Paternity actions are brought under the Kansas Parentage Act, K.S.A. 38-1110 et seq. Divorce actions are under Article 16 of Chapter 60 of the Kansas Statutes Annotated. K.S.A. 1997 Supp. 38-1121 and K.S.A. 1997 Supp. 60-1610 deal, inter alia, with determination of child support. As noted in dicta in State ex rel. Dix v. Plank, 14 Kan. App. 2d 12, 14, 780 P.2d 171 (1989), there are different factors to be considered in child support proceedings arising under each statute.

However, K.S.A. 20-165 provides:

"The supreme court shall adopt rules establishing guidelines for the amount of child support to be ordered in any action in this state including, but not limited to, K.S.A. 38-1121, 39-755 and 60-1610, and amendments thereto. In adopting such rules, the court shall consider the criteria in K.S.A. 38-1121."

As we noted in Thurmond:

"The Kansas Supreme Court was given the mandate in K.S.A. 20-165 to adopt rules establishing guidelines for the amount of child support to be ordered in any action in this state and has done so. The Child Support Advisory Committee, appointed by the Supreme Court, reviews the statewide child support guidelines, solicits public input regarding the guidelines, and makes recommendations to address new federal mandates such as the Family Support Act of 1988 (Pub. L. No. 100-485, 102 Stat. 2343 [codified in scattered sections of 42 U.S.C.]).

"The Kansas Child Support Guidelines are the basis for establishing and reviewing child support orders in the district courts in Kansas. Judges and hearing officers must follow the guidelines. Child support obligations are calculated by completing the Child Support Worksheets. Kansas Child Support Guidelines, § I (1997 Kan. Ct. R. Annot. 89). Use of the guidelines is mandatory and failure to follow the guidelines is reversible error. In re Marriage of Schwein, 17 Kan. App. 2d 498, Syl. ¶ 5, 839 P.2d 541 (1992); In re Marriage of Schletzbaum, 15 Kan. App. 2d 504, Syl. ¶ 4, 809 P.2d 1251 (1991). Any deviation from the amount of child support determined by the use of the guidelines must be justified by written findings in the journal entry. Schwein, 17 Kan. App. 2d at 511; Schletzbaum, 15 Kan. App. 2d at 507. Failure to justify deviations by written findings is reversible error. In re Marriage of Emerson, 18 Kan. App. 2d 277, 279, 850 P.2d 942 (1993)." 265 Kan. at ___.

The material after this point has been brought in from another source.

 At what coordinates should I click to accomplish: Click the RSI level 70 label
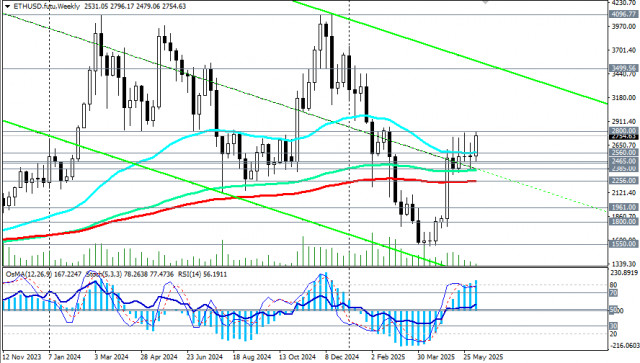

The guidelines make no distinction between the two types of action in fixing the initial obligation or in modifications thereto. Obviously the guidelines are intended to and do have uniform application.

Our rationale in Thurmond for adoption of the no-justification rule applies equally to child support obligations which arise from paternity actions.

We therefore conclude that the rule adopted in Thurmond, a child support modification proceeding arising from a divorce action, applies equally to a child support modification proceeding arising from a paternity action.

Our holding herein may be summarized as follows: Where a parent is incarcerated in a correctional facility, the fact of incarceration, standing alone, is not legal justification for the suspension or modification of the parent's child support obligation previously determined under the Kansas Child Support Guidelines, following Thurmond, No. 79,731, this day decided. This rule applies irrespective of whether the child support obligation arose from a divorce proceeding or a paternity action.

The judgment is reversed.

ALLEGRUCCI and SIX, JJ., dissenting.